His proof is as follows: Let $\lambda$ be a eigenvalue of $A$. Starting from $Ax=\lambda x$, we have $ABx=BAx=B\lambda x=\lambda Bx$. So, $x$ and $Bx$ are both eigenvectors of $A$ sharing the same $\lambda$ (or else $Bx=0$). If we assume the eigenvalues of $A$ are distinct, so the eigenspaces are one dimensional, then $Bx$ must be a multiple of $x$. In other words, $x$ is an eigenvector of $B$ as well as $A$.
My question is, and I am probably overthinking something quite elementary, but when he says "if we assume the eigenvalues of $A$ are distinct…", I agree then with the rest of the argument…. but why can he do that?
Best Answer
I think it's sloppy and I'm not sure what Strang meant. So let me try to fix that proof.
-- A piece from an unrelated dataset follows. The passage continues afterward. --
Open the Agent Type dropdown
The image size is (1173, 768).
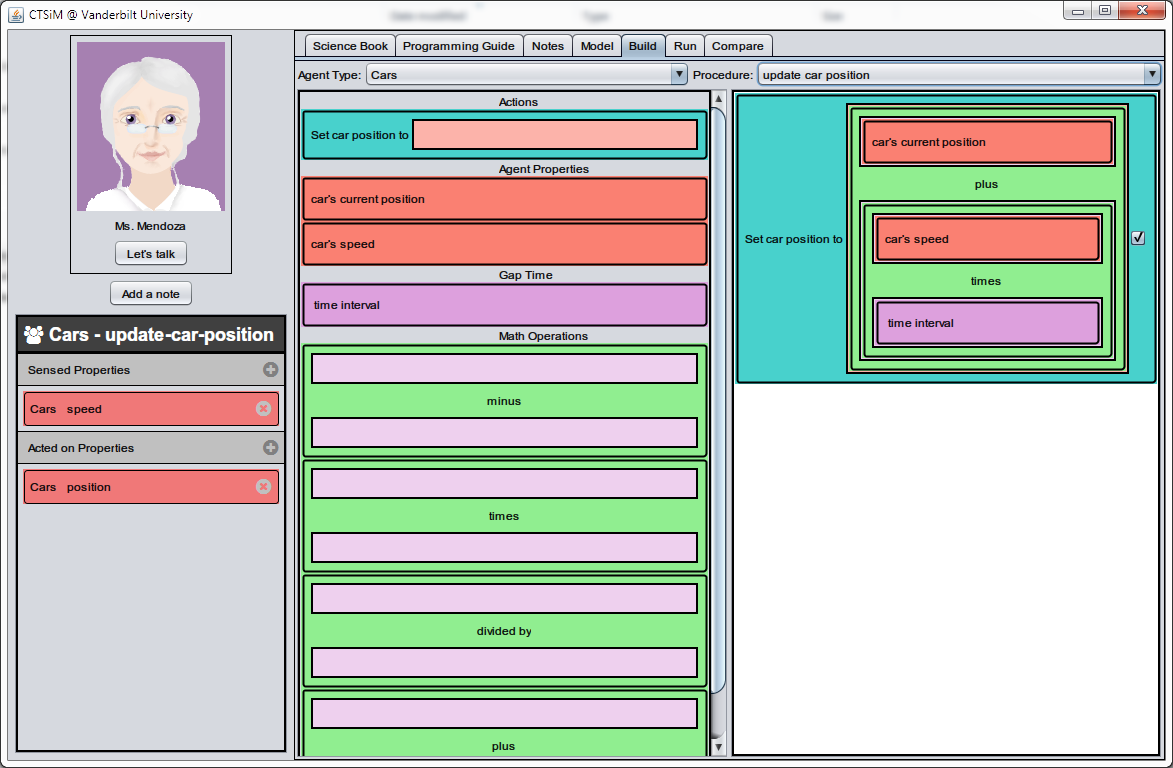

Theorem. For any vector $v$, if $v$ is a $\lambda$-eigenvector of $A$, then $Bv$ is also a $\lambda$-eigenvector of $A$. Strang has proved this.
Corollary. If $x$ is a $\lambda$-eigenvector of $A$, then $Bx, B^2 x, B^3 x, \dots$ are also $\lambda$-eigenvectors of $A$.
Now, let $m$ be the first index s.t. $B^m x \in \operatorname{span}(x, Bx, \dots, B^{m-1} x)$. Denote $U = \operatorname{span}(x, Bx, \dots, B^{m-1} x)$. Then $U$ is an invariant subspace of $B$, i.e. $B[U] \subseteq U$. Consider $B$ as a linear operator rather than a matrix, now consider its restriction to $U$ - it must have an eigenvector in $U$ - this eigenvector will be an eigenvector of both $B$ and $A$.